The answer to this one largely depends on how you feel about Druids, doesn't it? Modern day druidism is an accidental hybrid creation of Victorian scholarship and the Romantic movement, idealising nature and projecting backwards onto our ancestors. More to do with revulsion against soot- choked cities and the artificialities of etiquette than anything involving, say, primary sources.
Of whom, Caesar. What he had to say about them is certainly not generous- he was justifying ethnocide- but it is information. He felt they were a political threat, the representatives of a different kind of social order which could never sit easily alongside Rome.

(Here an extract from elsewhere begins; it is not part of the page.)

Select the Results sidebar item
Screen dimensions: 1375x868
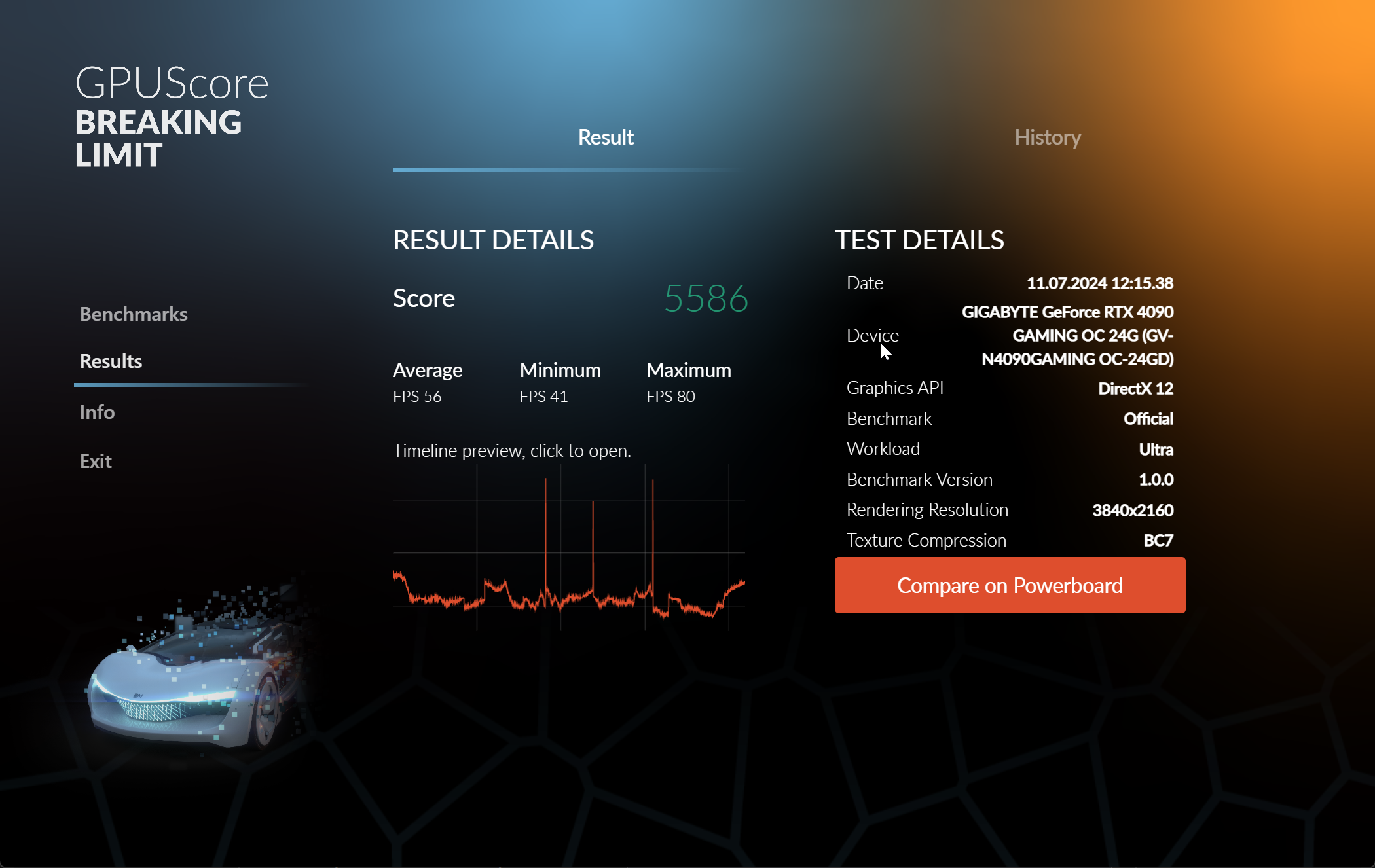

The religious argument- remember Caesar was also Pontifex Maximus, and considering how sincerely he took that (hardly at all), we can infer that there wasn't much theology behind his decision. What there may have been was envy.
He describes the druidic faith as what I would call not a million miles off the Aztec, except slightly more sustainable. The priests still wielded the fundamental threat of a hostile world- note well, classic druidism is based on the harshness and cruelty of Nature- that needed service and bloody sacrifice to appease; but the European end of the idea was less millenarian about it, maintaining enough pressure to bend society to their will, but not enough to cause society to begin to come apart.
He was seeing a religion as a tool for social control, that was highly effective but also completely incompatible with his own. (If Caesar wasn't an outright atheist, he was certainly deeply cynical about it all. Cynical enough to keep a straight face when confronted with true believers, and play them accordingly.) What sort of deal could you come up with between these two impossibly incompatible religious- political systems that doesn't involve the destruction of one or the other?
The answer that you get, the deal, will contain the seeds of what is going to happen next.